Parliamentary Candidates Challenged
4 July 2002
The Royal New Zealand SPCA is challenging parliamentary hopefuls to say where they stand on animal cruelty.
The society has sent pledge forms to electorate and list candidates contesting this month's General Election, including members of the outgoing parliament, asking them to signal their support for the SPCA in its mission of advancing the welfare of animals.
Candidates are also called on to pledge support for the SPCA's bid to become eligible for Lottery Grants Board funding and for the society's efforts to have battery hen cages banned by 2010.
"We've asked for the forms to be returned by Wednesday 17th July. Once this has happened, we plan to let the public know which candidates are willing to stand up and be counted on animal welfare issues, " says the Royal New Zealand SPCA's National Campaign Coordinator, Hans Kriek.
"All the signs are that New Zealanders are becoming more sensitised to the suffering of animals and that an increasing percentage want higher welfare standards, more in line with the best overseas practices. Politicians are well advised to take account of this trend and its potential impact on voting patterns.
"In addition to seeking support pledges from individual parliamentary candidates, we would like to know what commitments our major political parties are willing to make on the treatment of animals," he says.
As evidence of growing public concern over animal welfare standards, Mr Kriek cites the 79% response in favour of a ban on battery cages for hens recorded by a Colmar Bruton survey in April this year. He also points to the more than 100,000 submissions to government collected since March this year, calling for the cages to be phased out as soon as possible and not later than 2010.
"These are not fluke results.
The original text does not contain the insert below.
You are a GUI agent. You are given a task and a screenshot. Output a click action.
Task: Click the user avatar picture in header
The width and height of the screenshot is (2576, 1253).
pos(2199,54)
We received a similar level of support last year during our campaign against sow stalls, the cruelly restrictive pens in which some pregnant pigs are kept. More than 65,000 New Zealanders sent submissions to government calling for sow stalls to be banned whilst nearly 90% of those surveyed told pollsters that they regarded the use of stalls as unacceptable," he says.
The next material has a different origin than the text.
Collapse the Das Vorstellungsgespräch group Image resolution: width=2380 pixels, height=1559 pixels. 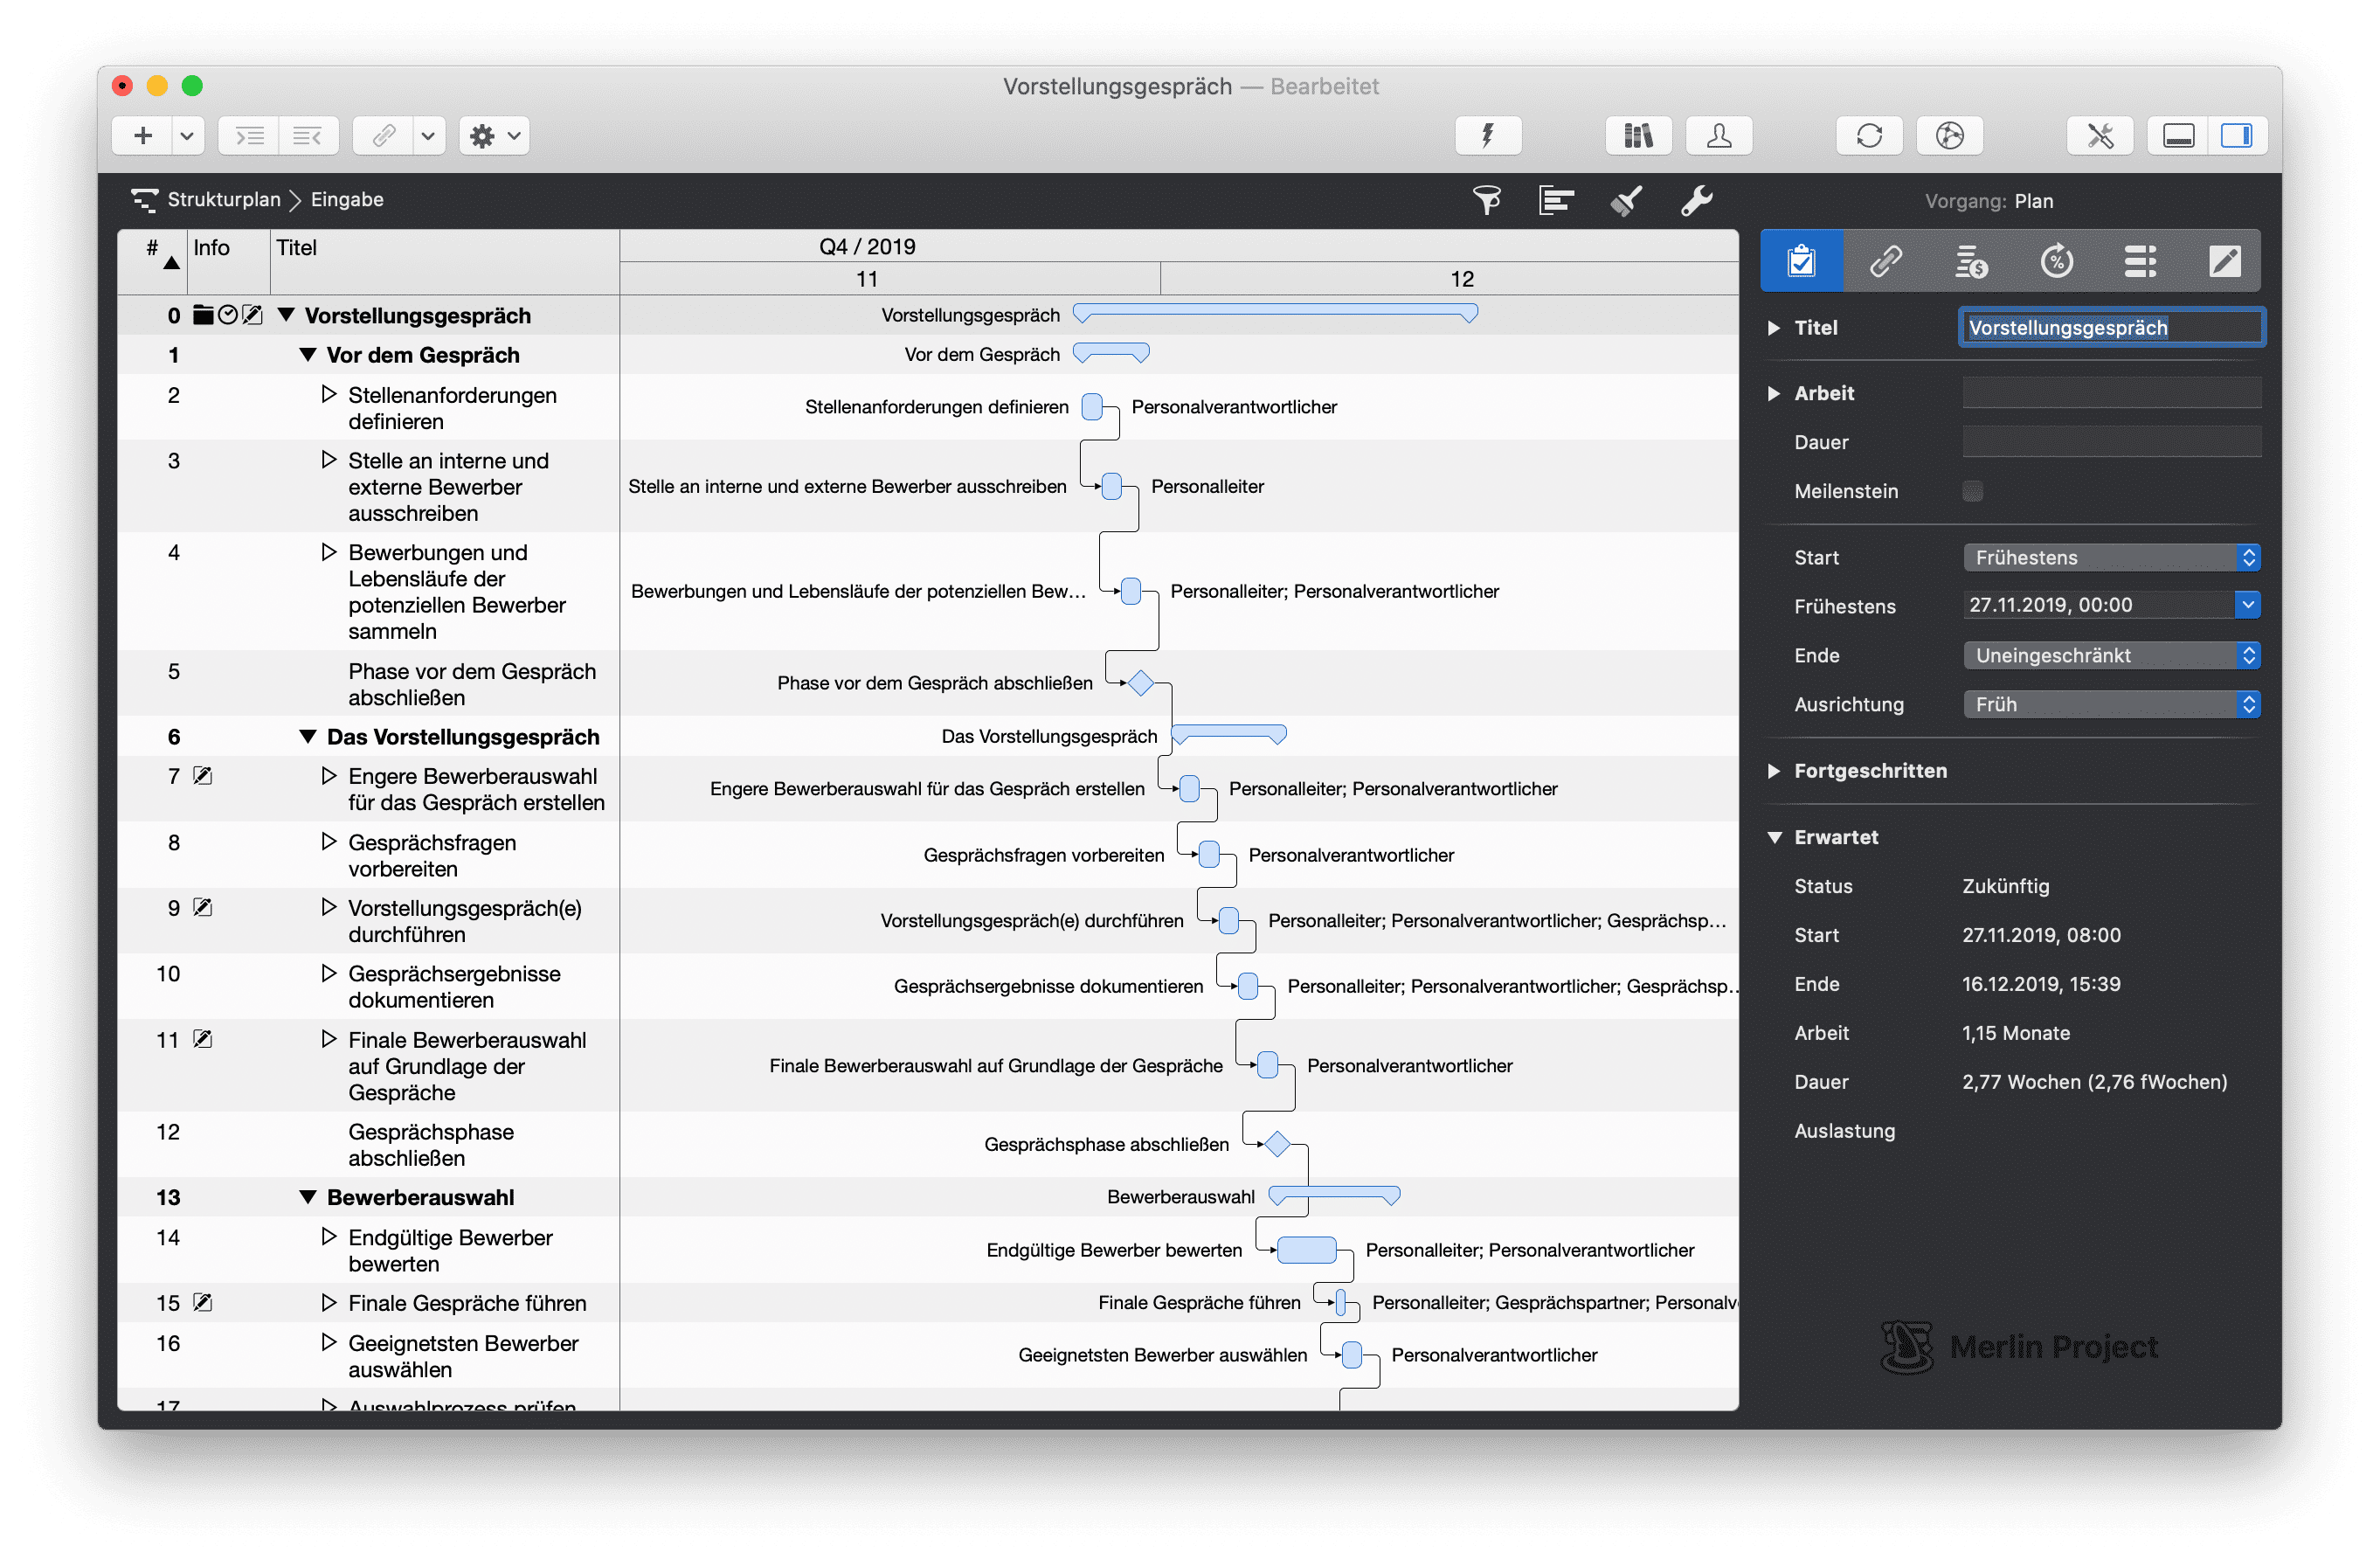[308, 738]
Mr Kriek describes the current block on Lottery Grants Board funding for the SPCA as "bizarre" and as almost certainly failing to reflect public perceptions concerning which of New Zealand's charities deserve Lottery Grants funding.
"Animal welfare is specifically blocked from receiving funds from this source. But does that reflect the views of most New Zealanders on the importance of animal welfare? If so, how does one explain the fact that the SPCA has 100,000 members and supporters nationwide or that tens of thousands become regularly involved in our campaigns on behalf of animals?
"Furthermore, it's often impossible to work out where the needs of animals end and those of humans begin. We're one of the most frequently contacted charities in New Zealand. But it's always humans, often distressed humans, making the calls. We've never yet been telephoned by a dog or cat!" he says, adding that a change in Lottery Grant Board criteria is long overdue.
Mr Kriek says there's increasing evidence that New Zealanders want their political representatives to give animal welfare far more priority as an issue and that politicians would be well advised to use the current election campaign as an opportunity to signal their intent.
"But it's not just the views of New Zealanders that matter. Our economy is dependent on farm exports and we have to take seriously the ever-higher standards for the treatment of animals demanded by consumers in some of our key overseas markets. It would certainly be irresponsible for politicians to ignore this global shift in attitudes," he adds.